I met Meg Wolff while recruiting Maine bloggers for The Ellsworth American. She lives in the Portland area and has beaten cancer twice. She has done this by completely changing her lifestyle and outlook with a macrobiotic diet. What makes Meg wonderful besides the fact that she is a intelligent, articulate, and upbeat is the fact that she doesn’t push the macrobiotic lifestyle in an aggressive way. She is an advocate but believes that everyone is capable of making healthy meaningful changes to their lives. I asked her a few questions about eating healthy on a budget. If you want to read more about Meg, you can check out her website and also her blog.
How much is your grocery bill? Was this more or less than before you went macrobiotic?
My grocery bill? Well, let’s just say that it is the my most important investment! That said, grocery bill isn’t a whole lot more than when I ate a standard American diet, but what I buy now has paid out with long-term benefits. The best way to keep the cost down is to stay with the whole grains, beans and veggies, fruit and cut out junk and processed foods or limit them. A summer garden for veggies can be very economical.
I live in a remote location where it’s hard to get fresh food, especially fresh organic food. What foods are easy to stock up on (and freeze or can)? What should I be able to find most places?
By local fruits and vegetables in season. Though not organic family farm usually use less pesticides than agribusinesses. Buy and freeze local blueberries.
What are five food items you think every kitchen should have in its pantry?
Five pantry items? That’s easy … brown rice, any kind of dried bean, good quality sea salt, tea (I like twig tea), some kind of a good quality pickle. Of course I could add more.
Of course, there is not only making bad choices on what to eat but how it’s prepared (example: french fries). What’s one bad food preparation habit that really gets your goat?
Not too many habits that get my goat as I ignore things like French fries, but it does bug me all the marketing of junk and fatty foods with the epidemic of childhood obesity, diabetes and cancer rates soaring.

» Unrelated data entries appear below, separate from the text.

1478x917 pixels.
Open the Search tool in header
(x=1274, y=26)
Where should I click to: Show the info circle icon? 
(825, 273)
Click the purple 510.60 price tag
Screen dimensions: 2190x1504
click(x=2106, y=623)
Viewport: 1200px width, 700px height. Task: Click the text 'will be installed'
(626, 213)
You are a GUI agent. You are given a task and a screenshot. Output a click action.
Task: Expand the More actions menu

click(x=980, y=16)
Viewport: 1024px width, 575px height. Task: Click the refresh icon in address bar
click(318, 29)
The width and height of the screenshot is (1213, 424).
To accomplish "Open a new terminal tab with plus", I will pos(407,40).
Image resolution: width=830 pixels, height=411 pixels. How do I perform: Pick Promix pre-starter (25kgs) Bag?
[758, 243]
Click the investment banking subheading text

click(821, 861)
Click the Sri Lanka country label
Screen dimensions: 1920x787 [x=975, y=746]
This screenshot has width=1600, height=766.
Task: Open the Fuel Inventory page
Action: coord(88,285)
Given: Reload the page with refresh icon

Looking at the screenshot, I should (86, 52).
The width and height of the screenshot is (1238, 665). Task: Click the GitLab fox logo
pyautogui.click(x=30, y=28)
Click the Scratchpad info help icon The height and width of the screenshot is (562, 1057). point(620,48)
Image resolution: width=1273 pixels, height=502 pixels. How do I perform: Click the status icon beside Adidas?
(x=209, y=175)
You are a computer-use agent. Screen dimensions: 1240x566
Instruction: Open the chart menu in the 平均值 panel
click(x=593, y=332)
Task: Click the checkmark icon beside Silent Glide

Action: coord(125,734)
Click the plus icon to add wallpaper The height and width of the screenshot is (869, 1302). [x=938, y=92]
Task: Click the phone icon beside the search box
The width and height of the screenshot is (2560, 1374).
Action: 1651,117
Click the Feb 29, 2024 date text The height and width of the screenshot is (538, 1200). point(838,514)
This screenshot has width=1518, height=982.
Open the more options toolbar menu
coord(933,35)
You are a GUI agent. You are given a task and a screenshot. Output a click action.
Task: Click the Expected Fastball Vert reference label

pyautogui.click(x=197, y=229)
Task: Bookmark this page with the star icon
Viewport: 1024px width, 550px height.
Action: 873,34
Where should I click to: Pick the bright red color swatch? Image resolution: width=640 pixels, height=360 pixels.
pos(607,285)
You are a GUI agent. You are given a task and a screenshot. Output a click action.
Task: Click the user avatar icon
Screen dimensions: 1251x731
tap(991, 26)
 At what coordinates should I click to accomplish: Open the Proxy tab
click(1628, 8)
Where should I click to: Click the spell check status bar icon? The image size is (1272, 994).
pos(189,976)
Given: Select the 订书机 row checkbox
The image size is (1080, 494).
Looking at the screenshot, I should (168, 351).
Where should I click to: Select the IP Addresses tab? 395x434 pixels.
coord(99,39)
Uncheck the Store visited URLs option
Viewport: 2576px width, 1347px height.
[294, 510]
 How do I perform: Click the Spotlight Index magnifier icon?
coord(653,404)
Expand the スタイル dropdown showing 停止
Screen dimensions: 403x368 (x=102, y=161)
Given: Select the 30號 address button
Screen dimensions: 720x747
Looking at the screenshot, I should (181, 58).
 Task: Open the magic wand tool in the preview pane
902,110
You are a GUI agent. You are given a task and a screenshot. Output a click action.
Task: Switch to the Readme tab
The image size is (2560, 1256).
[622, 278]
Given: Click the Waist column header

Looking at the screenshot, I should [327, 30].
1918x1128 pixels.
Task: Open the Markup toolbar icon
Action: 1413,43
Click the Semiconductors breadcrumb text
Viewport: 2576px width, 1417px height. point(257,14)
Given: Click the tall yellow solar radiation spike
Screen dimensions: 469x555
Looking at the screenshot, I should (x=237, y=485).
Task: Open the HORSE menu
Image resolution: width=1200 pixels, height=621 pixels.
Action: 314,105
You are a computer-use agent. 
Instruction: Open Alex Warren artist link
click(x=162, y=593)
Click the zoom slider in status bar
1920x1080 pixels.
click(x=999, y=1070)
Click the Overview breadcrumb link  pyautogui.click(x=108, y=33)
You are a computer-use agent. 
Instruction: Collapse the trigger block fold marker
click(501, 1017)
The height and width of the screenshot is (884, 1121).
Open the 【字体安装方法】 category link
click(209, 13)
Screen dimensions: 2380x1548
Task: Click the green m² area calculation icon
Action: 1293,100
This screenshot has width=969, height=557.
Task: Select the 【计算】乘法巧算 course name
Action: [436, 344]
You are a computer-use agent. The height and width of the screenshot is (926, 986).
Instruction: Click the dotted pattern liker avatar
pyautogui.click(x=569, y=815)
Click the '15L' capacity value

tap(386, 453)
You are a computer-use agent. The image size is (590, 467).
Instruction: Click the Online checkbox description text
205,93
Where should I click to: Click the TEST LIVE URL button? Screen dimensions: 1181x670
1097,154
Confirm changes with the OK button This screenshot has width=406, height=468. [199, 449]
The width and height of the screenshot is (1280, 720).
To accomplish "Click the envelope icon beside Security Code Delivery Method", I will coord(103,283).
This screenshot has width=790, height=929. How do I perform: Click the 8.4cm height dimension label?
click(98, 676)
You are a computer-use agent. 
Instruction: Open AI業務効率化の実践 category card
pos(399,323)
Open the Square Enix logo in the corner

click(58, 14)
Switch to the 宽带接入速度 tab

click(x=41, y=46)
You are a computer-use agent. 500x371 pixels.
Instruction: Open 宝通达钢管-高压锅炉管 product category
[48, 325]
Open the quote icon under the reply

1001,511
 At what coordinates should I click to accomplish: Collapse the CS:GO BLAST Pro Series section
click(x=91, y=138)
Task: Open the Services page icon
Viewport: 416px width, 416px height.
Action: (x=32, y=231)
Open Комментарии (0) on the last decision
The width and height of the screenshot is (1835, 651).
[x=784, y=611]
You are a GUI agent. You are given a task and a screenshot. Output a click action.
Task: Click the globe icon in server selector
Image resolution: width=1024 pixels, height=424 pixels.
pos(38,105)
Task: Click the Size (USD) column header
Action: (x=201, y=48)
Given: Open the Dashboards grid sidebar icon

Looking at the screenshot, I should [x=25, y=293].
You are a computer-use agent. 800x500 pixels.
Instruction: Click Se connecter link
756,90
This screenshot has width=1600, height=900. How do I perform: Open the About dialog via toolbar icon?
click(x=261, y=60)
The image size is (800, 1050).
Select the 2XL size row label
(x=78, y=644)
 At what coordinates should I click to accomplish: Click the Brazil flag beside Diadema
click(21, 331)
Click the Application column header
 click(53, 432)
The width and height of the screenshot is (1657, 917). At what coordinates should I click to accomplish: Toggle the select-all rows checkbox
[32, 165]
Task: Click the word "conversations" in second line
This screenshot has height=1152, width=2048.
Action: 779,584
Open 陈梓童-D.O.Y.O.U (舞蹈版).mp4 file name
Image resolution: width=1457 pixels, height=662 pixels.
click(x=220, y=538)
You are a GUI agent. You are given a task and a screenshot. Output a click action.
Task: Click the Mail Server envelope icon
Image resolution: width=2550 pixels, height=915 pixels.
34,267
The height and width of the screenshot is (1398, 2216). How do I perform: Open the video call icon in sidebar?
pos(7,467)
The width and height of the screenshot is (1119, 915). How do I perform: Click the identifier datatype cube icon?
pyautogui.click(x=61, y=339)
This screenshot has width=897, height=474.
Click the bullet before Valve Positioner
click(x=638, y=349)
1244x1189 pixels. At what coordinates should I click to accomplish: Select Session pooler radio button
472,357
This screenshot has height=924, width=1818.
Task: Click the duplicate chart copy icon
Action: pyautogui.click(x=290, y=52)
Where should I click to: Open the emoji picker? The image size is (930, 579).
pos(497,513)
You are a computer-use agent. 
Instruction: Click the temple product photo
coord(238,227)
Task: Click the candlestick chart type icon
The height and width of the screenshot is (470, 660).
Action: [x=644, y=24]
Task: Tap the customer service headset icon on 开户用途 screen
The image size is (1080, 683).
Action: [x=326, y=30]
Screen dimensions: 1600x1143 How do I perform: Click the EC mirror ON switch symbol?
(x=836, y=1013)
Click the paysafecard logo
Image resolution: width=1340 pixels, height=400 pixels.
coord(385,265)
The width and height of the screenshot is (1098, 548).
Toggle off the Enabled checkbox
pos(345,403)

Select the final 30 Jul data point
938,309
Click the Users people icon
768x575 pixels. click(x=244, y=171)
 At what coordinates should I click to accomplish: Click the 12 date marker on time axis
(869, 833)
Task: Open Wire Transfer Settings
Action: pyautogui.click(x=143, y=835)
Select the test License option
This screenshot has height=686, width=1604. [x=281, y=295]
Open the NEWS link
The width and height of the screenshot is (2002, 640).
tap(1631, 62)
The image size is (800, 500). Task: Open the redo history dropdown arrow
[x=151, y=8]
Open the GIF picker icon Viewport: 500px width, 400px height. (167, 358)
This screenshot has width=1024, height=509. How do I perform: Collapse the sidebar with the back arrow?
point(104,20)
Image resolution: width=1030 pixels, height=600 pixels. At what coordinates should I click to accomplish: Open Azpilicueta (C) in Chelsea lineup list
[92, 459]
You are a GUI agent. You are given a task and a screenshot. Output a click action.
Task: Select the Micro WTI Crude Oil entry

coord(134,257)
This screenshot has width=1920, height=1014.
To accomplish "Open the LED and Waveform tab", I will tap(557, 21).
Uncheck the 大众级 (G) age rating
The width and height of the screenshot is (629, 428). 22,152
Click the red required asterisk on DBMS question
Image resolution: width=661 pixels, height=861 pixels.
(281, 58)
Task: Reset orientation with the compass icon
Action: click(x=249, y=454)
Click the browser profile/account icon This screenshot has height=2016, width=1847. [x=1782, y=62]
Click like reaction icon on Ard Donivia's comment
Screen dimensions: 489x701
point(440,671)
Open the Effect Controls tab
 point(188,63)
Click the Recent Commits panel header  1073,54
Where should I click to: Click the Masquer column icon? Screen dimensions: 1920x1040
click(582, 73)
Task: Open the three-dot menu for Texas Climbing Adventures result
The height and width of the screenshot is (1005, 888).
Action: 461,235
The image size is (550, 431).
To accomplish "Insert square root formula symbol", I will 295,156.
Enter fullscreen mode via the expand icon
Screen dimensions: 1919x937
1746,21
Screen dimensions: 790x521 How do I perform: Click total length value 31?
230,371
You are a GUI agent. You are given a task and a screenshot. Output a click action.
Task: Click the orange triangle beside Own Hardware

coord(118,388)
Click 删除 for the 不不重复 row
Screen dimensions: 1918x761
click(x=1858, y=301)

What are some ways you sneak in nutrients into meals and snacks?
I don’t sneak in nutrients anymore. Everyone in my family now love nutritious whole foods, but I recently saw Jessica Seinfeld on Oprah and she has a book out that looks great if you want to take this approach with kids. Her book is called deceptively delicious. Personally I think the key is limiting the “junk” brought into the house. If it isn’t available, you don’t eat it. That’s what I’ve found.
What’s your favorite recipe that’s filling, nutritious, delicious, and cheap (preferably something with five or less ingredients)?
Please see the recipe below … I think it fits the bill! But, you might serve it on brown rice instead of polenta (corn) to keep economical!
2 cups dry kidney beans, soaked overnight or all day (Forget to soak them? Fresh is best, but occasionally canned is OK.)
Spring or filtered tap water
1/3 cup apple butter (I use Eden brand which contains only apples & apple concentrate, no added sugar)
1/4 cup grain mustard (I use Annie’s Organic brand, which is gluten-free)
1/8 teaspoon of sea salt
A postage size piece of kombu
Wash and soak two cups of kidney beans overnight (or at least 6-8 hours). Discard soaking water and refill to cover beans by approximately one inch. Add the kombu. Bring the pot to a boil on a high flame, turn to low flame, cover and simmer for 1 hour.
If adding optional onion, add it at to the pot this time. Add sea salt, apple butter and mustard. Simmer for 10 more minutes.
Garnish with parsley or cilantro. Serves 4-6.
Optional: Cut 1 onion into quarters and added to beans while cooking, or … for a bit of added oil … saute in 1 tablespoon of olive oil before adding to beans.